Tomorrow, Nothing Happens

After a brief silence, in fact, nothing happened yesterday, and the same is true today, making one wonder if tomorrow will repeat in the same way. The long-repeated anticipation, untimely imaginations, and restlessness, remain still in front of the screen. Despite setting a countdown date, seeing the numbers decrease, the heart remains chaotic, a predictable frequency yet resonance is hard to find: always leaving expectations to others, reading many her lip languages on the screen, only to find that what is needed is not to speculate about the unspoken, but to learn to write self-declarative Braille.

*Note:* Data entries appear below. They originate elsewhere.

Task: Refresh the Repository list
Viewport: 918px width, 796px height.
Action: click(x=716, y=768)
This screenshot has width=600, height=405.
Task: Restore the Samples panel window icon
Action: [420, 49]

Overindulging for too long, the stomach and intestines become hunched, thoughts become sluggish, chewing turns into mechanical maintenance, a compensation for sensual pleasure, a celebration in a fantasy land. Fried foods have become priests, desserts the offerings, the moonlight sparse, the screen vast and bleak, I just quietly chew. Taste also involves substitution and metaphor, with complex grammar, only after swallowing do you realize what you like is not something fresh, but the rough and chaos of industrial products, just that everything is put into strange bags.

Just like New York. Hundreds of millions of passersby in a hundred days, I am a defective white candle, factory-set, desolately burning among the streets. Thinking life is full of stories, romantic adventures, and twists upon twists, thinking I would understand the taxi driver from Africa, a poet from an Eastern European country. In reality, people with stories are rare, even among the Japanese, faces are dull, always facing the ground, pleasantries forever lack freedom, clichéd and dissatisfying. You come from Jordan, yet you still talk about colonialism in an air-conditioned room, with a sanctimonious look that displeases.

But dissatisfaction is merely limited to dissatisfaction. There are too many things that make one feel inferior, the order of names on a display can shatter a night's good dream, leading to prolonged hesitation, fantasizing about disasters, imagining the next city, fantasizing about writing for a loved one and burning manuscripts, an effort not worth the cost.

After many days of sorrow, a single unread message is more exhilarating, yet not as much as an unread reply that causes unease. Having envied the eventful for too long, one starts to fear when nothing happens, starts to fret over minor things in major ways, performs to a certain extent, then begins to avoid crowds.

The problem is, the problem is (decisively and frivolously), the era (yes, once again discussed) lacks not poetry, lacks not discourse, lacks not silent veins of ore surging with cold wax, burning desolately (and desolately or palely) on the streets after the rain, empty.